▶ MATERIAL SHOWN:
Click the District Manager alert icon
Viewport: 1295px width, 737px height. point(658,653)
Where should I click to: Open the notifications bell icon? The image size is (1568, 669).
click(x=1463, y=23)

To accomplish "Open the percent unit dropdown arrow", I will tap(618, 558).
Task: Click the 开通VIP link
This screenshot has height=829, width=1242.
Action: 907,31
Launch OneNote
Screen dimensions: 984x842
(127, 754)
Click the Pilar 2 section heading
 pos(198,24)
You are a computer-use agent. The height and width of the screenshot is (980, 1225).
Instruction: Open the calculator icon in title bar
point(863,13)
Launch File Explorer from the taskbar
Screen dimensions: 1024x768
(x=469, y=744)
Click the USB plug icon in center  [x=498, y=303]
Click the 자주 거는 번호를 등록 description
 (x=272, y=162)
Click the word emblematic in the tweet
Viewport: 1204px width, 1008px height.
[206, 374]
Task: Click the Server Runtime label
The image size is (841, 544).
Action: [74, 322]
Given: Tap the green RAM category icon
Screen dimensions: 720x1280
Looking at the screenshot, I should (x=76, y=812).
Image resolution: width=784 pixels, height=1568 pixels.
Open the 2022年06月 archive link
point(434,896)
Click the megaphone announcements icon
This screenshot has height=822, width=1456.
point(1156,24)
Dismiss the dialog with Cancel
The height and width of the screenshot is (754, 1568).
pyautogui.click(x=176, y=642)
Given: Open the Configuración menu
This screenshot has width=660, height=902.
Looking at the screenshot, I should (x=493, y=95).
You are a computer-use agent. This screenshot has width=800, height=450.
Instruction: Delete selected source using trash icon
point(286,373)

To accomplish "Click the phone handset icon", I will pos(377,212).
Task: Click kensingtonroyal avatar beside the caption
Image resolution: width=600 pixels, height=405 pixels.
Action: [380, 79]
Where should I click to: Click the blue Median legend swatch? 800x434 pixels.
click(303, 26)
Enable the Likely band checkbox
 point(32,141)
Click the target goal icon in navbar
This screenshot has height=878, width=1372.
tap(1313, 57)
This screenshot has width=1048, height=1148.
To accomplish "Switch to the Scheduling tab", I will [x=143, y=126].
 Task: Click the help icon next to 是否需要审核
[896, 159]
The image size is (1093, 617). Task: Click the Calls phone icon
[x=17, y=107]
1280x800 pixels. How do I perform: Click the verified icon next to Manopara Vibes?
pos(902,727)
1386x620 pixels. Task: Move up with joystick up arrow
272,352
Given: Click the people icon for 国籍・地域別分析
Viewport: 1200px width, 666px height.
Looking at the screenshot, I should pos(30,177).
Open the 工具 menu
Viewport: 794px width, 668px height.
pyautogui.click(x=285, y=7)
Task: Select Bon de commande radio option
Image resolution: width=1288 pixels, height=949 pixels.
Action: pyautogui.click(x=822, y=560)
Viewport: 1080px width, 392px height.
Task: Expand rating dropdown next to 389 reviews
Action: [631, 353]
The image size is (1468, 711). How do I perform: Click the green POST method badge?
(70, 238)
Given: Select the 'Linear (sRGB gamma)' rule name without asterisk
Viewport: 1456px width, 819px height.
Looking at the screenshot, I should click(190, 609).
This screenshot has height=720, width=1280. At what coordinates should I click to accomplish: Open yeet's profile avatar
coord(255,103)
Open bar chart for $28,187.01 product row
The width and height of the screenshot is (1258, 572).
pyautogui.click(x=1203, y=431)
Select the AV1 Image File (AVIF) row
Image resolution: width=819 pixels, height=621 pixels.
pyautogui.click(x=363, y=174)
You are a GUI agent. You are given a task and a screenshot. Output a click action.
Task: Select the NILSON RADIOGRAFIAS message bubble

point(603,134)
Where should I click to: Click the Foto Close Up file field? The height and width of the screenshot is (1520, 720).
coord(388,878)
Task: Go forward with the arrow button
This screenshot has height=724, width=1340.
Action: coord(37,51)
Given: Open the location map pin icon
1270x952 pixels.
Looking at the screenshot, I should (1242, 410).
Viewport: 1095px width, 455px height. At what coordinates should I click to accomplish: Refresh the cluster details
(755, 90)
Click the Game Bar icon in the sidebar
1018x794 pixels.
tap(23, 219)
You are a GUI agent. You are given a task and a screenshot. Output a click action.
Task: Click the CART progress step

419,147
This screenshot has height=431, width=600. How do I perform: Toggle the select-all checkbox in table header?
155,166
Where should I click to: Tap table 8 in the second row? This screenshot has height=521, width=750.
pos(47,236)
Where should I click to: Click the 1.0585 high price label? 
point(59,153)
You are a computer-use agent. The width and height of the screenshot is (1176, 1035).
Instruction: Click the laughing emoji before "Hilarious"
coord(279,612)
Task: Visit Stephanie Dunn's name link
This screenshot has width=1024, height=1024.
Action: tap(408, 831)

▶ WHAT YOU WILL DO:
Output the material in full, matching it word for word.

▶ EXERCISE OUTPUT:
Click the District Manager alert icon
Viewport: 1295px width, 737px height. point(658,653)
Where should I click to: Open the notifications bell icon? The image size is (1568, 669).
click(x=1463, y=23)

To accomplish "Open the percent unit dropdown arrow", I will tap(618, 558).
Task: Click the 开通VIP link
This screenshot has height=829, width=1242.
Action: 907,31
Launch OneNote
Screen dimensions: 984x842
(127, 754)
Click the Pilar 2 section heading
 pos(198,24)
You are a computer-use agent. The height and width of the screenshot is (980, 1225).
Instruction: Open the calculator icon in title bar
point(863,13)
Launch File Explorer from the taskbar
Screen dimensions: 1024x768
(x=469, y=744)
Click the USB plug icon in center  [x=498, y=303]
Click the 자주 거는 번호를 등록 description
 (x=272, y=162)
Click the word emblematic in the tweet
Viewport: 1204px width, 1008px height.
[206, 374]
Task: Click the Server Runtime label
The image size is (841, 544).
Action: [74, 322]
Given: Tap the green RAM category icon
Screen dimensions: 720x1280
Looking at the screenshot, I should (x=76, y=812).
Image resolution: width=784 pixels, height=1568 pixels.
Open the 2022年06月 archive link
point(434,896)
Click the megaphone announcements icon
This screenshot has height=822, width=1456.
point(1156,24)
Dismiss the dialog with Cancel
The height and width of the screenshot is (754, 1568).
pyautogui.click(x=176, y=642)
Given: Open the Configuración menu
This screenshot has width=660, height=902.
Looking at the screenshot, I should (x=493, y=95).
You are a computer-use agent. This screenshot has width=800, height=450.
Instruction: Delete selected source using trash icon
point(286,373)

To accomplish "Click the phone handset icon", I will pos(377,212).
Task: Click kensingtonroyal avatar beside the caption
Image resolution: width=600 pixels, height=405 pixels.
Action: [380, 79]
Where should I click to: Click the blue Median legend swatch? 800x434 pixels.
click(303, 26)
Enable the Likely band checkbox
 point(32,141)
Click the target goal icon in navbar
This screenshot has height=878, width=1372.
tap(1313, 57)
This screenshot has width=1048, height=1148.
To accomplish "Switch to the Scheduling tab", I will [x=143, y=126].
 Task: Click the help icon next to 是否需要审核
[896, 159]
The image size is (1093, 617). Task: Click the Calls phone icon
[x=17, y=107]
1280x800 pixels. How do I perform: Click the verified icon next to Manopara Vibes?
pos(902,727)
1386x620 pixels. Task: Move up with joystick up arrow
272,352
Given: Click the people icon for 国籍・地域別分析
Viewport: 1200px width, 666px height.
Looking at the screenshot, I should pos(30,177).
Open the 工具 menu
Viewport: 794px width, 668px height.
pyautogui.click(x=285, y=7)
Task: Select Bon de commande radio option
Image resolution: width=1288 pixels, height=949 pixels.
Action: pyautogui.click(x=822, y=560)
Viewport: 1080px width, 392px height.
Task: Expand rating dropdown next to 389 reviews
Action: [631, 353]
The image size is (1468, 711). How do I perform: Click the green POST method badge?
(70, 238)
Given: Select the 'Linear (sRGB gamma)' rule name without asterisk
Viewport: 1456px width, 819px height.
Looking at the screenshot, I should click(190, 609).
This screenshot has height=720, width=1280. At what coordinates should I click to accomplish: Open yeet's profile avatar
coord(255,103)
Open bar chart for $28,187.01 product row
The width and height of the screenshot is (1258, 572).
pyautogui.click(x=1203, y=431)
Select the AV1 Image File (AVIF) row
Image resolution: width=819 pixels, height=621 pixels.
pyautogui.click(x=363, y=174)
You are a GUI agent. You are given a task and a screenshot. Output a click action.
Task: Select the NILSON RADIOGRAFIAS message bubble

point(603,134)
Where should I click to: Click the Foto Close Up file field? The height and width of the screenshot is (1520, 720).
coord(388,878)
Task: Go forward with the arrow button
This screenshot has height=724, width=1340.
Action: coord(37,51)
Given: Open the location map pin icon
1270x952 pixels.
Looking at the screenshot, I should (1242, 410).
Viewport: 1095px width, 455px height. At what coordinates should I click to accomplish: Refresh the cluster details
(755, 90)
Click the Game Bar icon in the sidebar
1018x794 pixels.
tap(23, 219)
You are a GUI agent. You are given a task and a screenshot. Output a click action.
Task: Click the CART progress step

419,147
This screenshot has height=431, width=600. How do I perform: Toggle the select-all checkbox in table header?
155,166
Where should I click to: Tap table 8 in the second row? This screenshot has height=521, width=750.
pos(47,236)
Where should I click to: Click the 1.0585 high price label? 
point(59,153)
You are a computer-use agent. The width and height of the screenshot is (1176, 1035).
Instruction: Click the laughing emoji before "Hilarious"
coord(279,612)
Task: Visit Stephanie Dunn's name link
This screenshot has width=1024, height=1024.
Action: tap(408, 831)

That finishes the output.